The Optional Protocol to the Convention on the Elimination of All Forms of Discrimination against Women that permits individuals and so on to make petitions to the CEDAW has been deliberated on by the Working Group of the U.N. Commission on the Status of Women since 1996.


The Japan Federation of Bar Associations (JFBA) has been promoting the adoption of the Optional Protocol since 1995. We now believe it is essential that we make clear our opinions on the various issues identified as problems by said Working Group, and therefore submit our opinions.


Due to poverty and legal illiteracy, large numbers of women worldwide have no means to submit petitions regarding discrimination. Because discrimination against women is part of the social structure, they cannot seek redress for fear of retaliation. Furthermore,the violence against women in great numbers during military conflicts could not be discouraged, made accountable or redressed without international inquiry procedures.

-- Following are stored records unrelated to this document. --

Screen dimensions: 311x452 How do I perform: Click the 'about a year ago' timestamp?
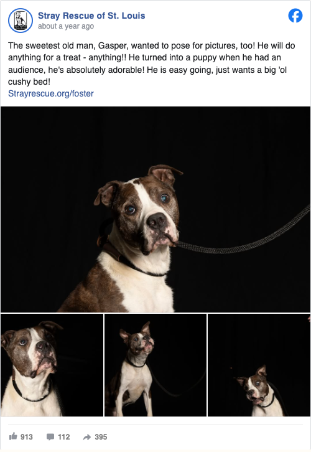click(66, 26)
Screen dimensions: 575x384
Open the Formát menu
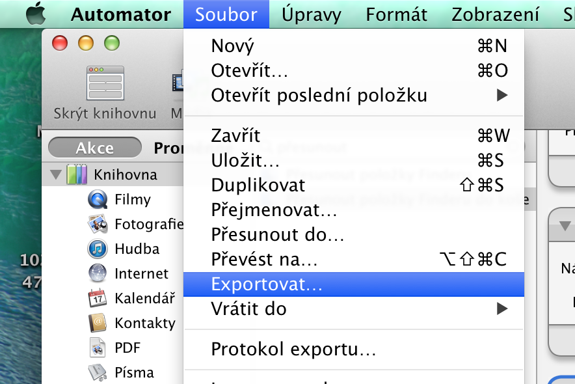(x=396, y=14)
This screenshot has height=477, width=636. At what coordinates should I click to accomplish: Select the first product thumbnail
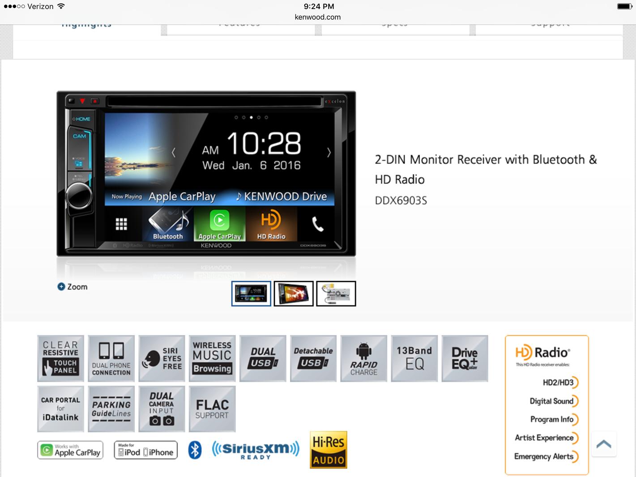click(251, 294)
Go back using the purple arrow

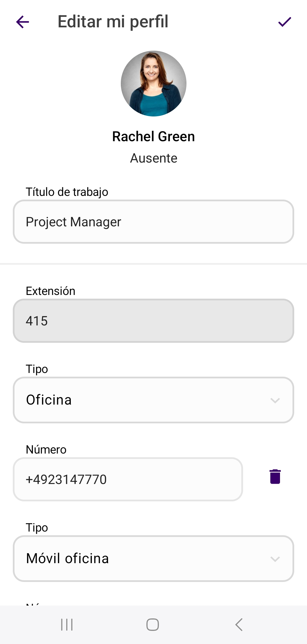click(23, 22)
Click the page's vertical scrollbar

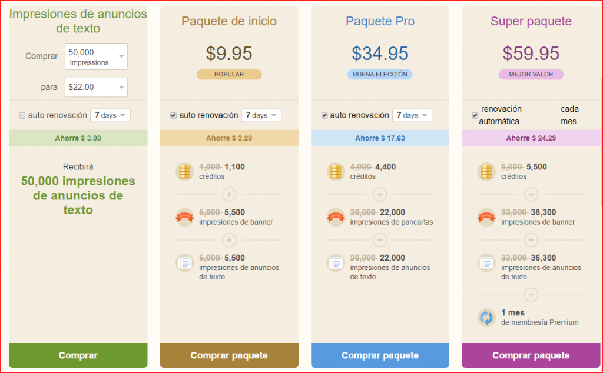(600, 141)
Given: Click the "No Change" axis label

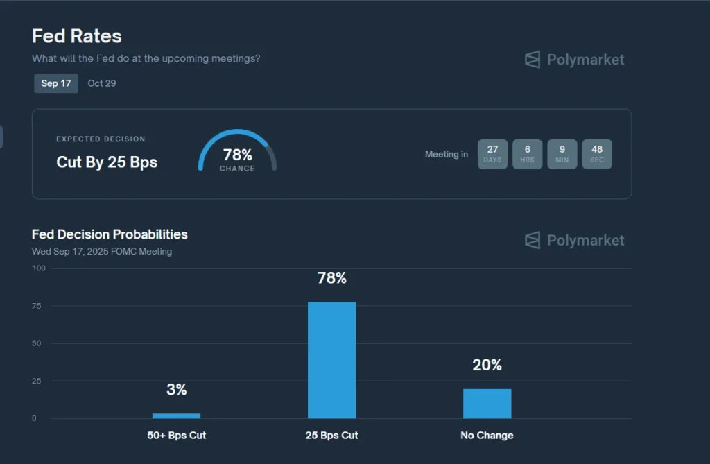Looking at the screenshot, I should (487, 436).
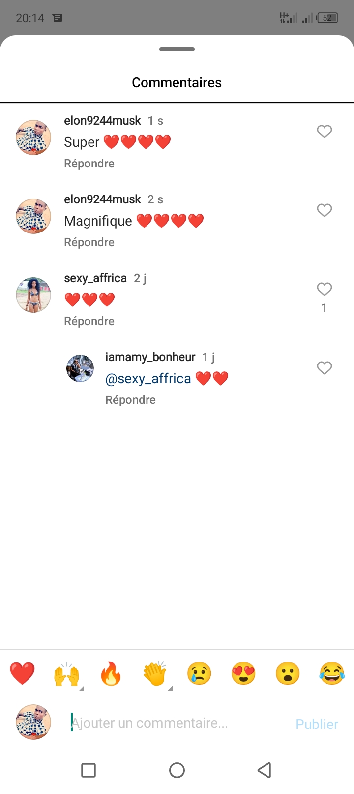Insert the heart-eyes face emoji
This screenshot has width=354, height=794.
(x=243, y=673)
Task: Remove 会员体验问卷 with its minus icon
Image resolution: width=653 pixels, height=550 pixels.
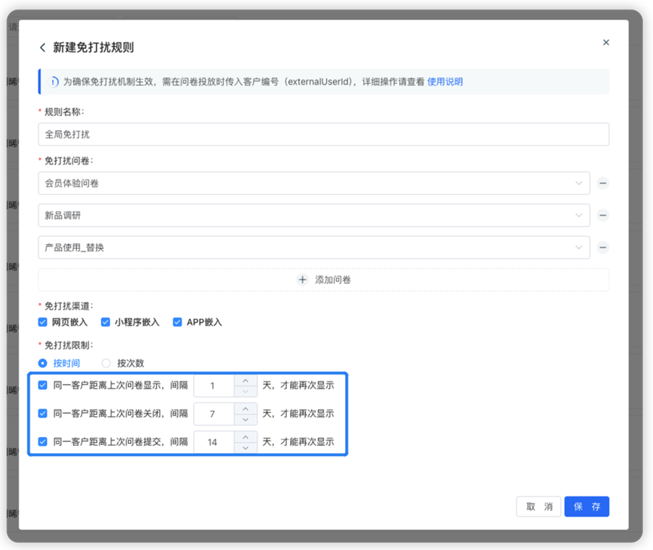Action: click(603, 184)
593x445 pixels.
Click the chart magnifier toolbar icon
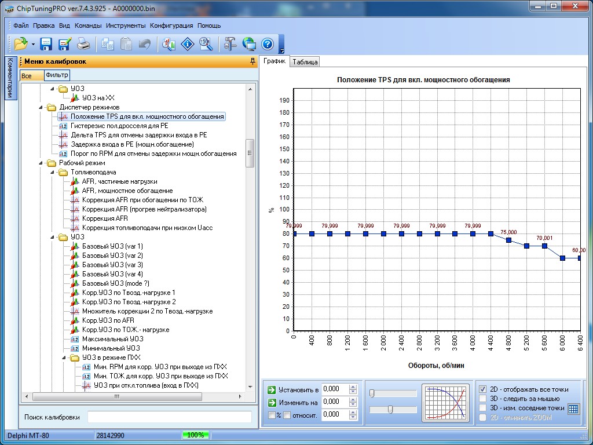click(205, 44)
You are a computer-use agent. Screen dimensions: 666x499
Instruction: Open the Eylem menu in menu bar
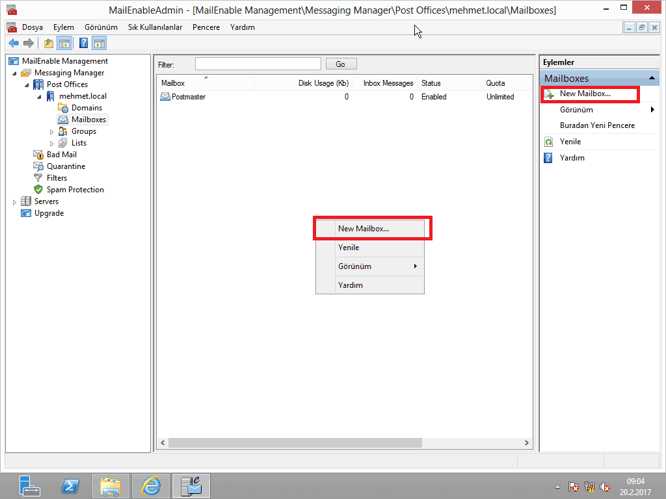point(64,27)
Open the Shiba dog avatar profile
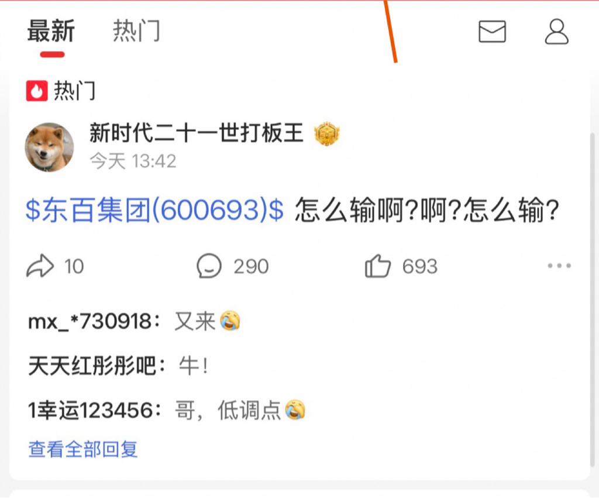 tap(49, 147)
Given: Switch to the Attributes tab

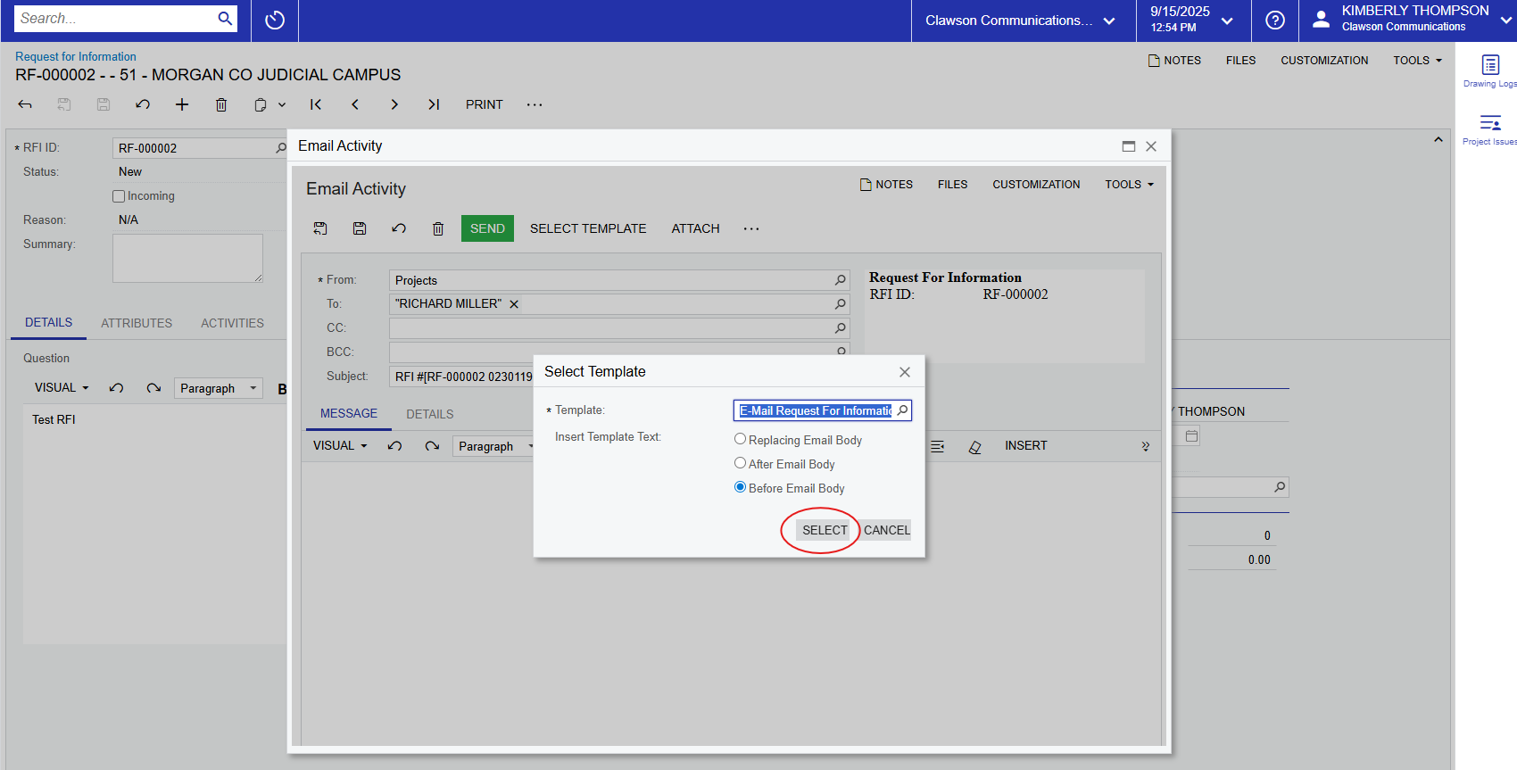Looking at the screenshot, I should click(x=137, y=323).
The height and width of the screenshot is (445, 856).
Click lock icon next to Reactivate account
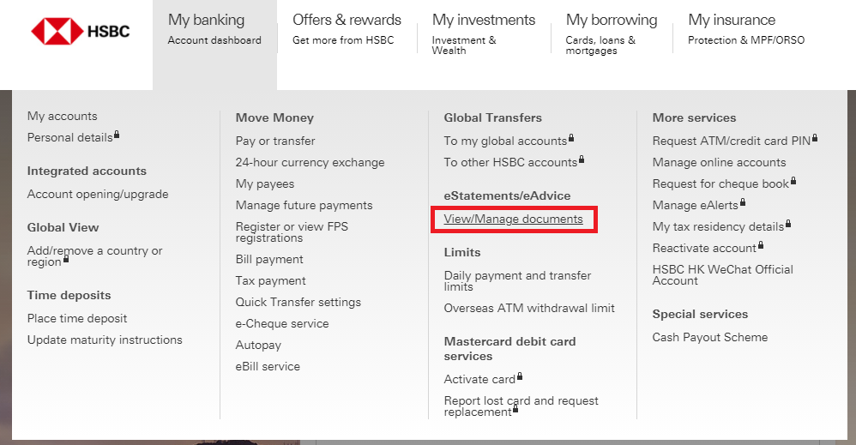[x=761, y=245]
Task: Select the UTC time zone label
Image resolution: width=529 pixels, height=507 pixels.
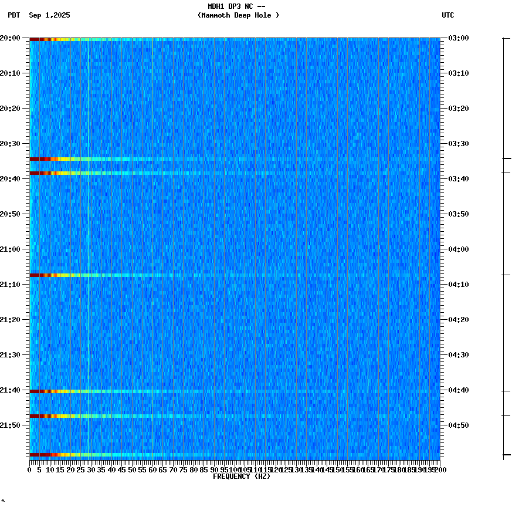Action: pos(449,16)
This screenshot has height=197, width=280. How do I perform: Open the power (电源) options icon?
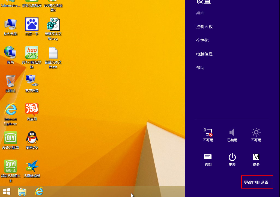[x=232, y=160]
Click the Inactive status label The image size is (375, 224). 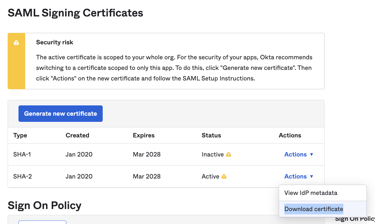click(213, 154)
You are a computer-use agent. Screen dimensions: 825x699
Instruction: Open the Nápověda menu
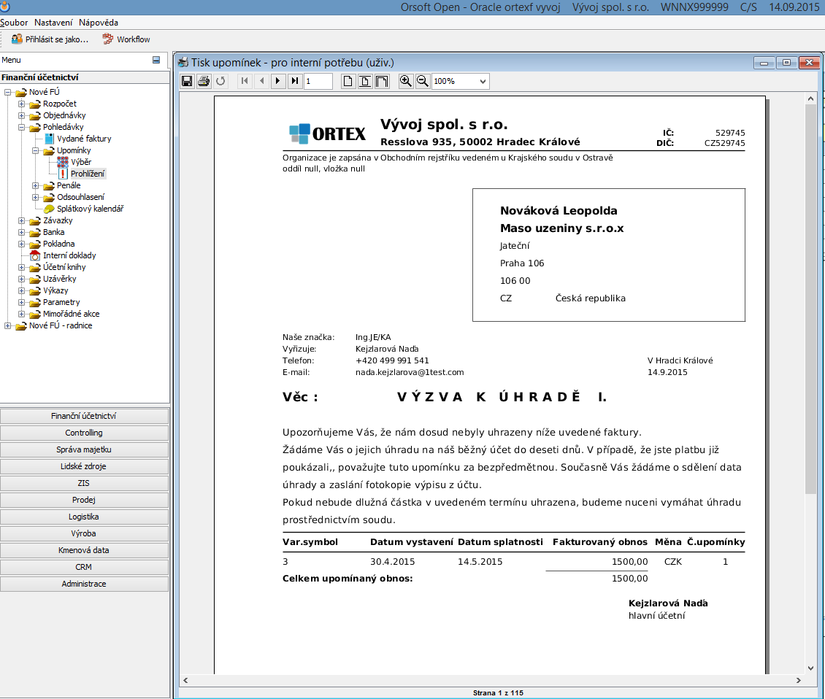[99, 23]
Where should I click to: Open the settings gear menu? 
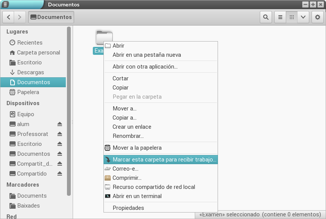(318, 17)
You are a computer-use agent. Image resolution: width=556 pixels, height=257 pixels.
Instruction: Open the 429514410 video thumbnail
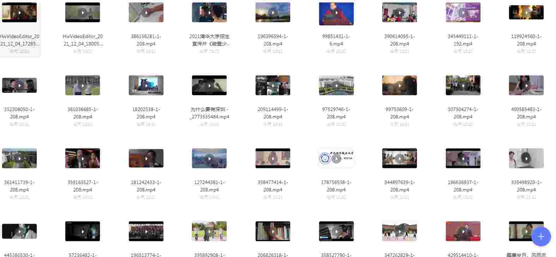(463, 231)
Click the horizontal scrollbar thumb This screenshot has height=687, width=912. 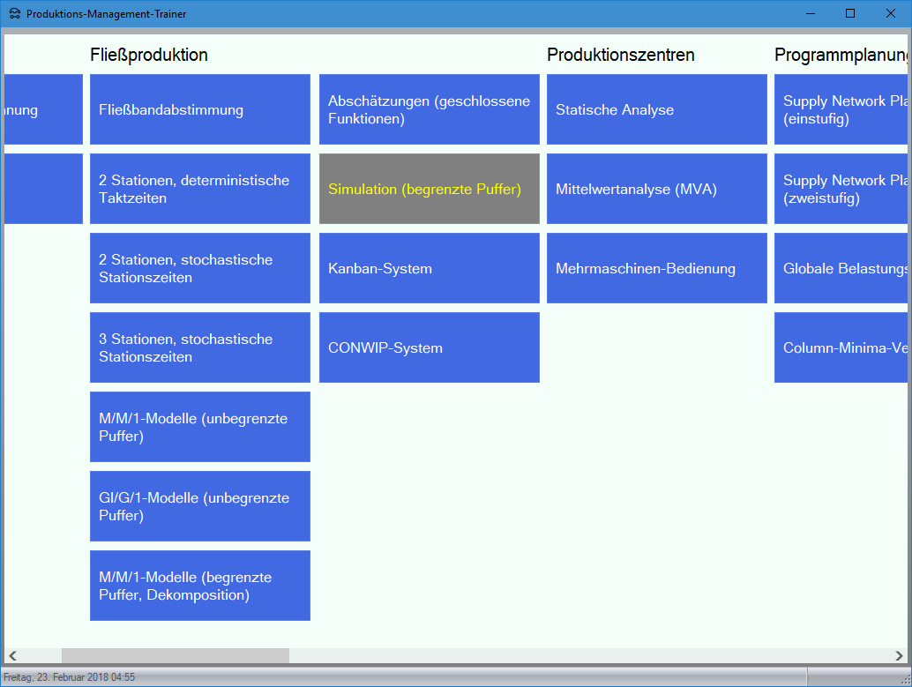pyautogui.click(x=175, y=656)
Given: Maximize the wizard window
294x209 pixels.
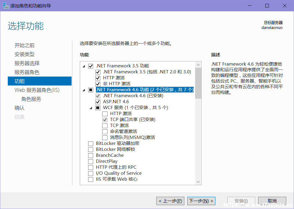Looking at the screenshot, I should [267, 6].
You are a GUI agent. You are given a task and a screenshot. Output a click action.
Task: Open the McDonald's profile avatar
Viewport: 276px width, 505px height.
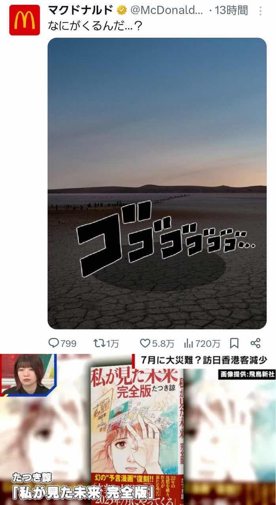pyautogui.click(x=25, y=20)
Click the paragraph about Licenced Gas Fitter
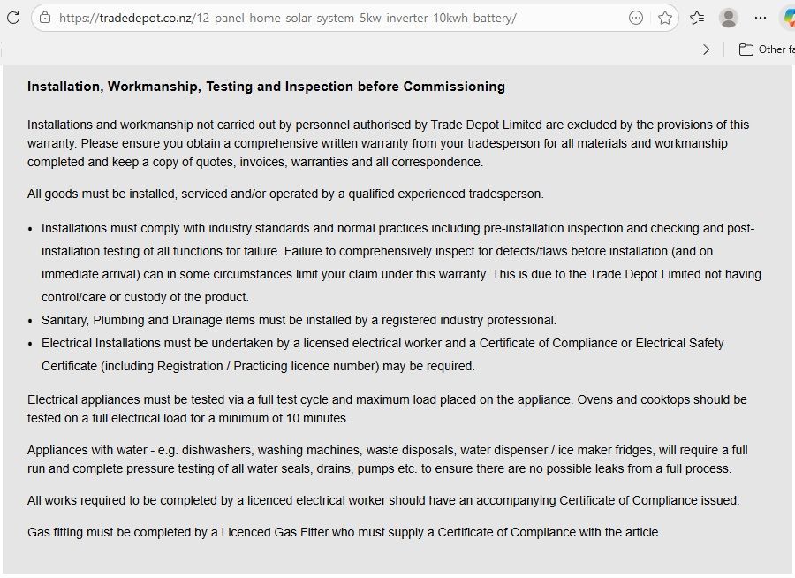The width and height of the screenshot is (795, 578). pyautogui.click(x=344, y=532)
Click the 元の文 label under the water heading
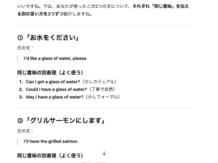The width and height of the screenshot is (218, 163). click(26, 48)
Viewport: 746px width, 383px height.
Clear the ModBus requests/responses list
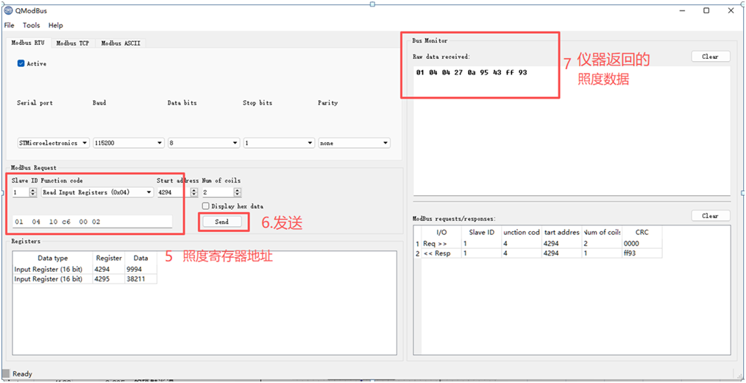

The proposal from the chairperson of the Working Group currently under deliberation would expand the standing for petition to groups and organizations, make a State party's negligent failure to perform its obligation to eliminate discrimination against women a reportable action, and introduce an official inquiry procedure for major violations of human rights. Thus, it is effective and an historic step.


In light of the circumstances in which women all over the world find themselves,it would be extremely important and meaningful if the proposal of the Working Group were to be adopted this year, in which we commemorate the 50th anniversary of the Universal Declaration of Human Rights.


Opinion Statement Requesting Adoption of the Optional Protocol to the Convention on the Elimination of All Forms of Discrimination Against Women


I. Introduction


The Optional Protocol to the Convention on the Elimination of All Forms of Discrimination Against Women (hereinafter reffered to as the "Women's Convention" or the "Convention") that permits individuals, etc. to make petitions has been deliberated on by the Working Group of the U.N. Commission on the Status of Women (hereinafter reffered to as the "CSW" or the "Commission") since 1996. The Protocol is now in a crucial stage, as the goal for its adoption is 1998, the 50th anniversary of the Universal Declaration of Human Rights.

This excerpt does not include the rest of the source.